Recommendation: deploy targeted promotional and marketing initiatives in weaker regions to stimulate demand and reduce dependency on a small number of key markets.
abc = data %>%
group_by(product) %>%
summarise(tot_sales = sum(sales)) %>%
arrange(desc(tot_sales))
abc = abc %>%
mutate(
share = tot_sales / sum(tot_sales), # Individual share
cum_share = cumsum(share), # Cumulative share
abc_class = case_when(
cum_share < 0.8 ~ "A",
cum_share < 0.95 ~ "B",
TRUE ~ "C"))
abc$product <- factor(abc$product, levels = abc$product)
ggplot(abc, aes(x = product)) +
geom_col(aes(y = tot_sales), fill = "steelblue") + # один цвет для всех столбцов
geom_line(aes(y = cum_share * max(tot_sales), group = 1), color = "red", size = 1) +
geom_point(aes(y = cum_share * max(tot_sales)), color = "red", size = 2) +
scale_y_continuous(labels = label_number(scale_cut = cut_short_scale()),
name = "Total Sales",
sec.axis = sec_axis(~./max(abc$tot_sales), name = "Cumulative Share", labels = percent)
) +
labs(x = "Product") +
theme_minimal() +
theme(axis.text.x = element_text(angle = 45, hjust = 1))

Commentary:
The Pareto chart shows that a relatively small group of products accounts for the majority of total sales. The cumulative curve rises quickly, indicating that top-performing items contribute a disproportionate share of revenue, while the remaining products add value more gradually.
Most of the total sales volume is generated before reaching the 80% cumulative threshold, which confirms a strong concentration of revenue around key products. Beyond this point, additional products contribute marginally, suggesting diminishing returns from the long tail of the assortment.
From a business perspective, this implies that sales performance is heavily driven by a limited number of high-impact products.

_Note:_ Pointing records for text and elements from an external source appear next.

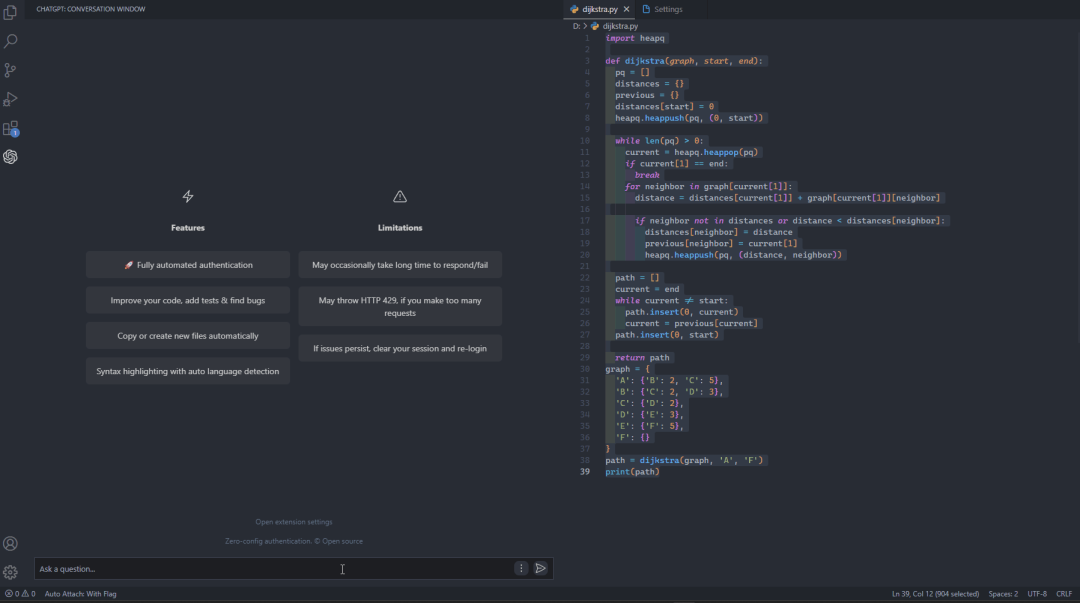
Task: Open the Spaces: 2 indentation selector
Action: [1003, 594]
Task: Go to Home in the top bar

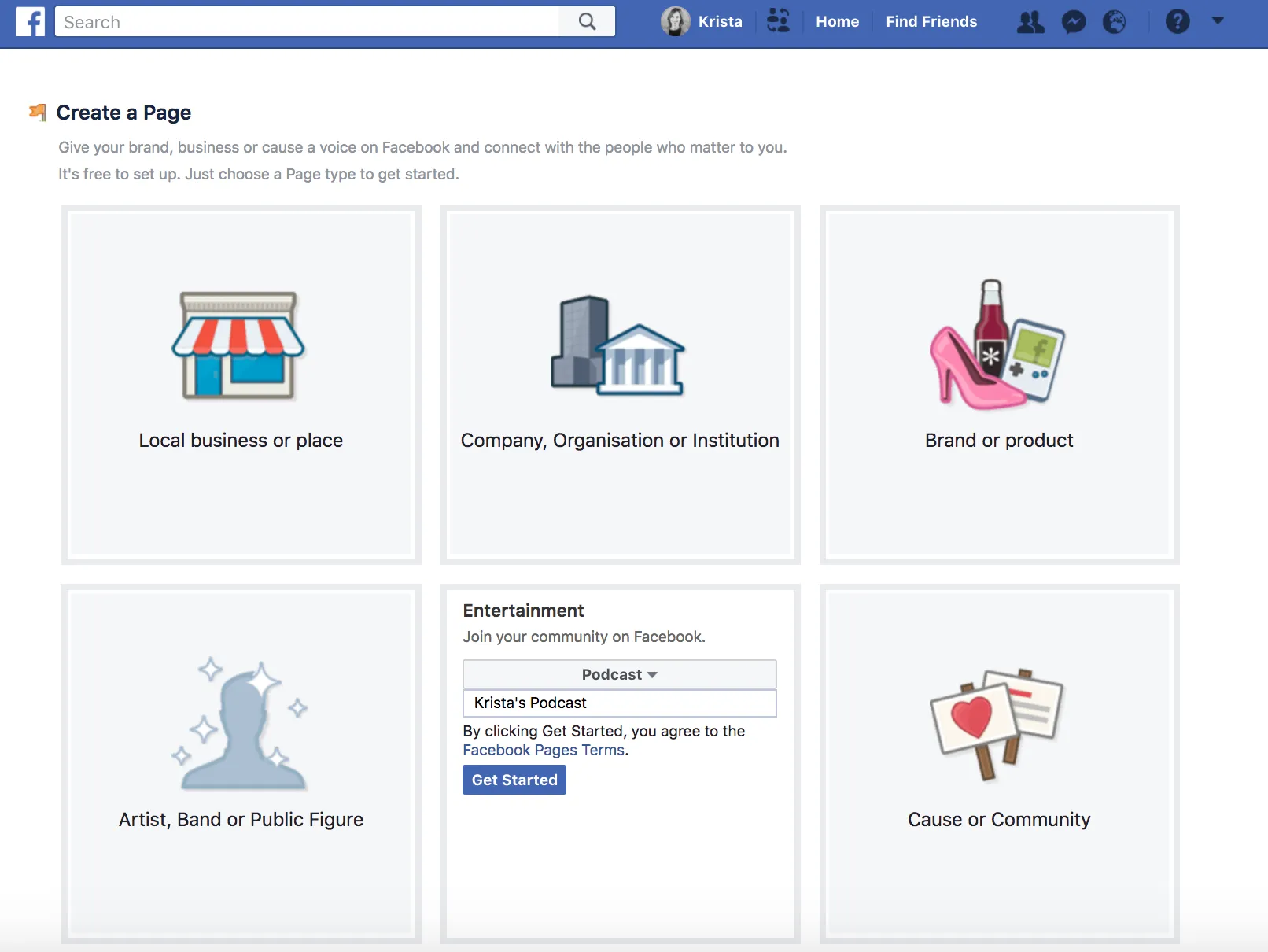Action: 837,22
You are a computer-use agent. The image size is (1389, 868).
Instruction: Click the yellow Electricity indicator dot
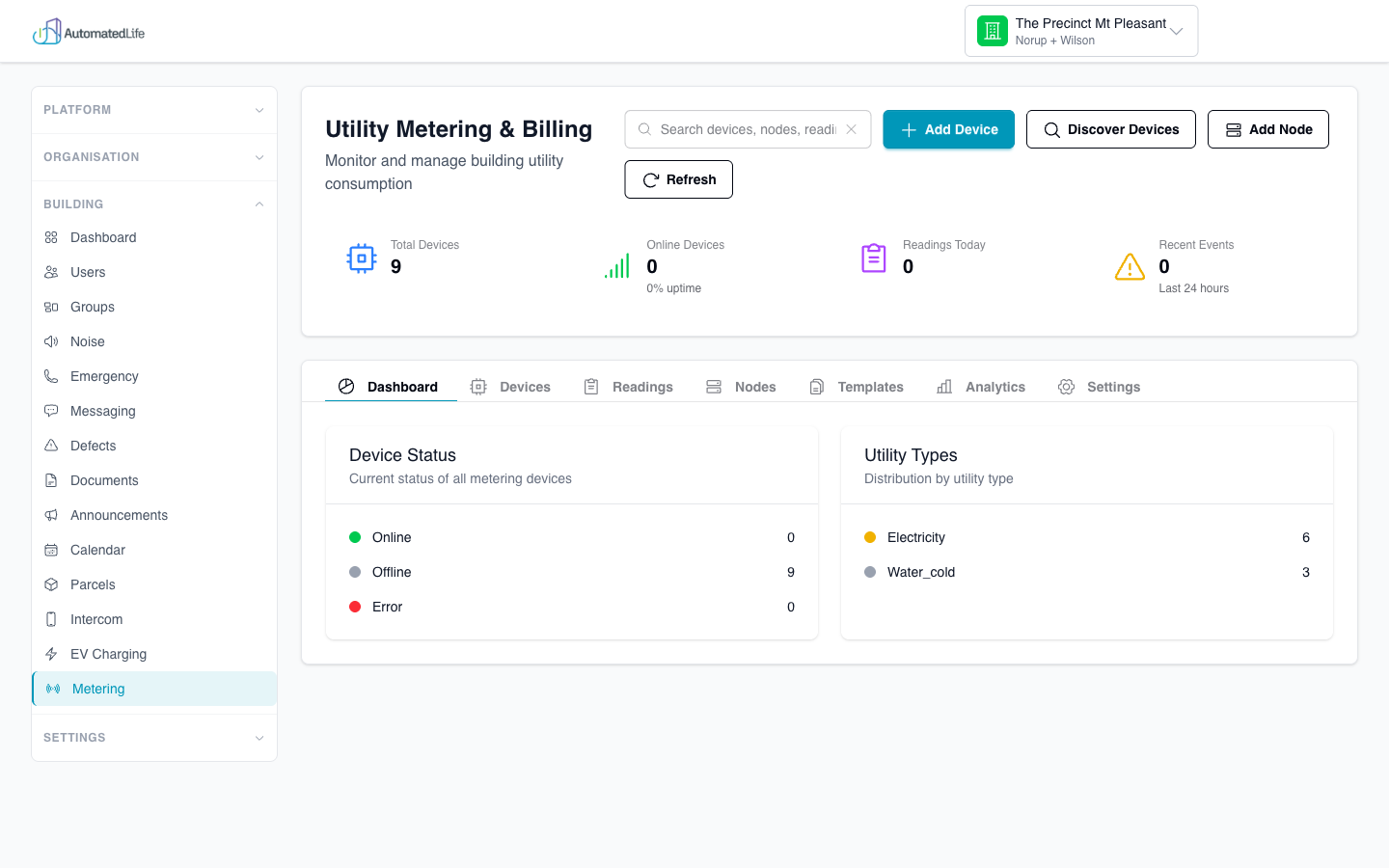(x=871, y=537)
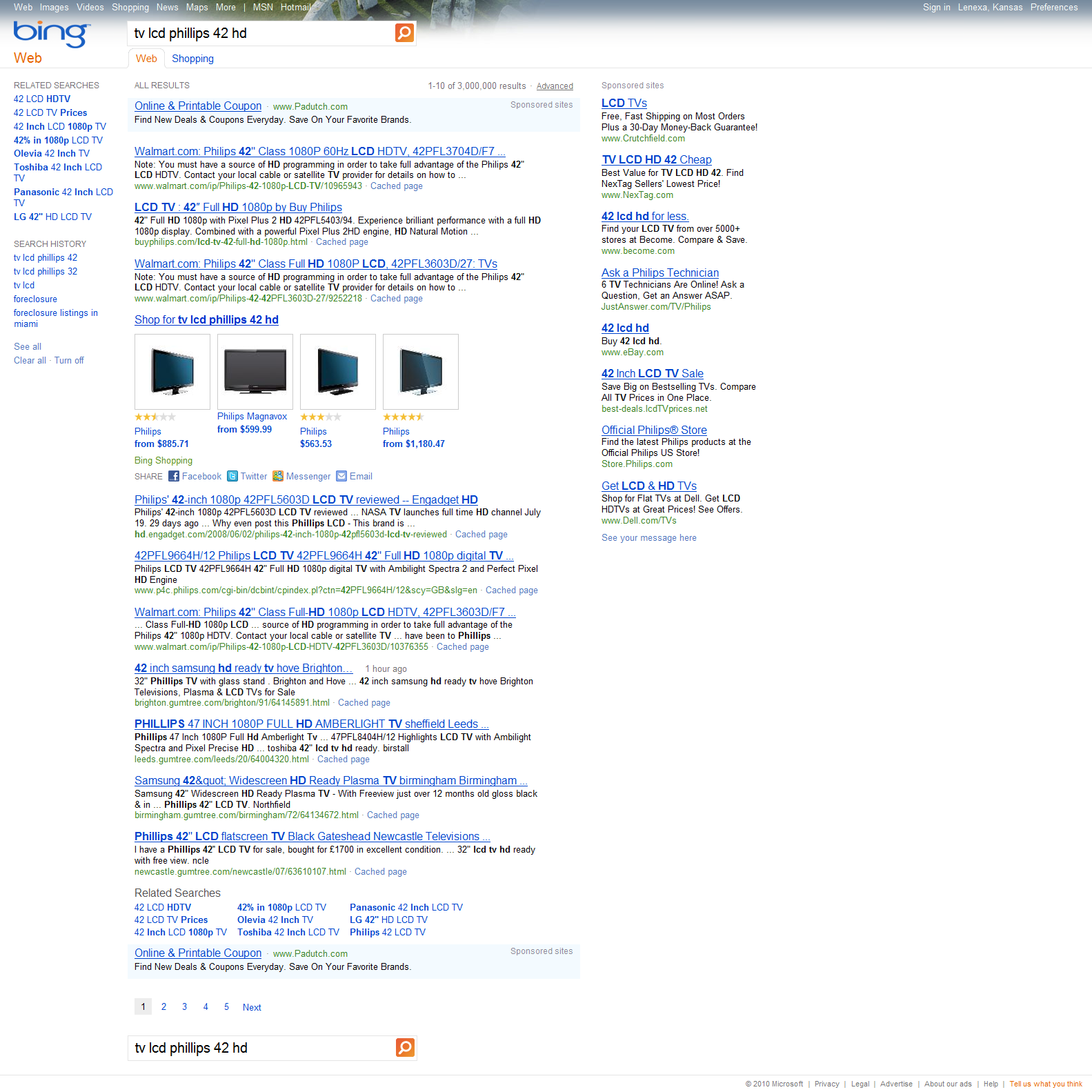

Focusing inventory management, pricing, and promotional efforts on these core items is likely to yield the greatest return, while lower-contributing products should be reviewed for optimization, bundling, or rationalization.
data[, clean_date := as.Date(order_date)]
analysis_date = as.Date("2020-01-02")
rfm = data %>% group_by(purchase_address) %>% summarise(sales, order_date, recency = as.numeric(analysis_date - max(clean_date)),
frequency = n(),
monetary = sum(sales))
rfm = data.table(rfm)
rfm[, `:=`(
r_score = ntile(-recency, 5),
f_score = ntile(frequency, 5),
m_score = ntile(monetary, 5)
)]
rfm[, rfm_score := paste0(r_score, f_score, m_score)]
rfm[, segment := fcase(
r_score >= 4 & f_score >= 4 & m_score >= 4,
"Champions",
r_score >= 3 & f_score >= 4,
"Loyal",
m_score >= 4 & f_score <= 3,
"High Value",
r_score >= 4 & f_score <= 3,
"New / Promising",
r_score <= 2 & f_score >= 3,
"At Risk",
r_score <= 2 & f_score <= 2,
"Lost",
default = "Others"
)]
rfm_tab1 = rfm %>% group_by(purchase_address) %>% summarise(purchase_address,rfm_score,segment)
datatable(rfm_tab1,
extensions = 'Buttons',
options = list(paging = TRUE,
searching = TRUE,
fixedColumns = TRUE,
autoWidth = TRUE,
ordering = TRUE,
dom = 'Bftp',
buttons = c('copy', 'csv', 'excel','print')
))